After awhile, the loudness dials way down and it's almost a skin scent. But it lingers around you in a soft, luxurious cloud all day, and while you think only you can smell it, I assure you, others do get wafts from you and you will get compliments. I don't find it old, granny or outdated, because it is above time and fashions. When you feel class- less and unworthy, it showers you with love.
27th September 2023

Tendre Madeleine by Laurence Dumont

This is a departure from typical winter scents - it's not overtly warm nor is it cold. It falls somewhere in between, in this poetic little space that really speaks to you. Like winter by the sea. You imagine you're wearing something cozy, puffy and soft maybe a blanket on your shoulder while you're walking along a beach.

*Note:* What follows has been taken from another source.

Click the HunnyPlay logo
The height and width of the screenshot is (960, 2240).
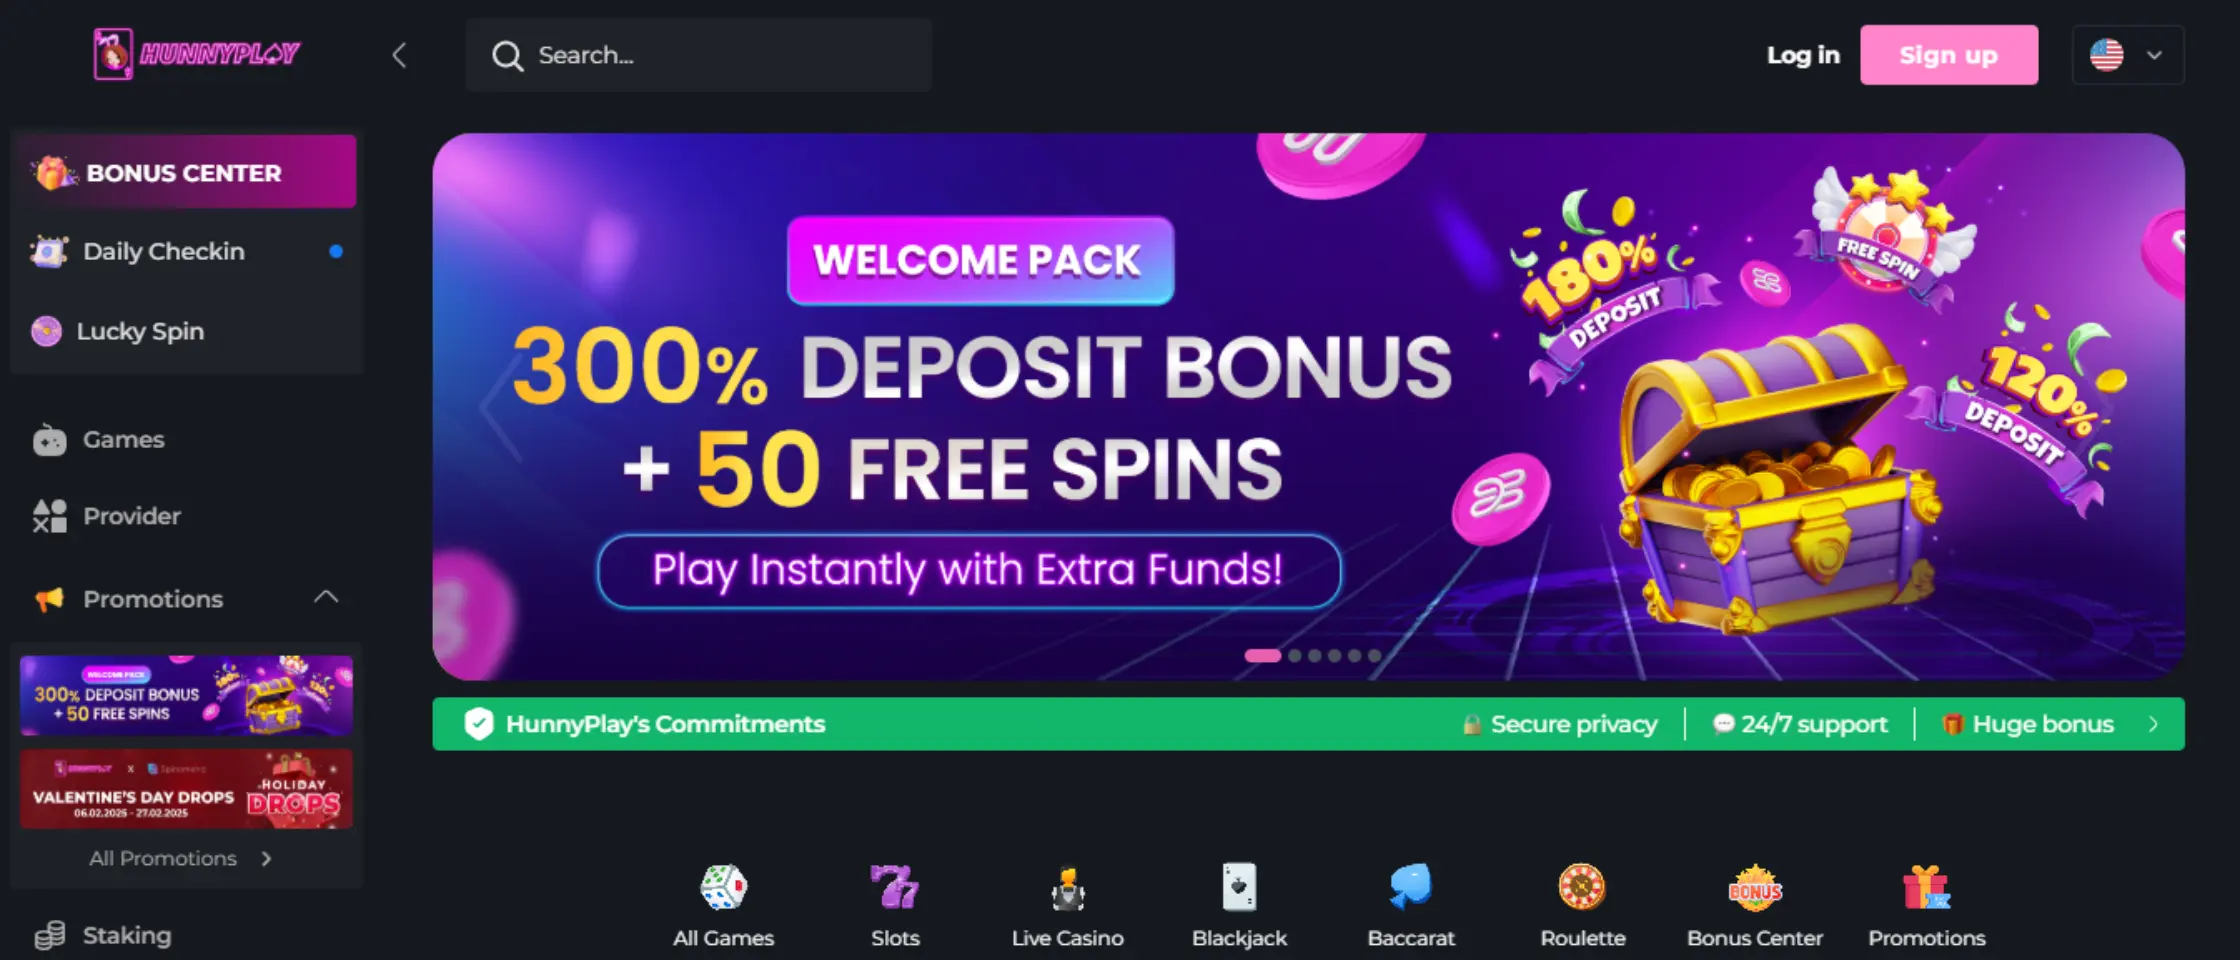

The sour burst of bergamot and bitter orange is eye-opening, it fizzes away into a salty and warm vanilla, the warmth comes from the thick almond/cinnamon mixture, which is playful yet cozy and comforting. In the end the vanilla meets a smooth sandalwood that is more sweet than woody. The scent hits like a drug, and temporarily wipes away all emotional and mental discomforts.
27th September 2023

Cool Water Woman Sea Rose by Davidoff

Cool water Sea Rose is very light as a feather, soft as cashmere, delicate as a whisper. The pear is beautiful & almost smells watery in a lush way. In fact, at first it's juicy, fresh and playful. Then it grows up a bit and it's truly floral.

The scent literally transports you to a beautiful, warm, delicately delicious place. Like a warm hug in a sunny day, when you just had a shower and your skin is still slightly wet. Performance is moderate to better on all counts.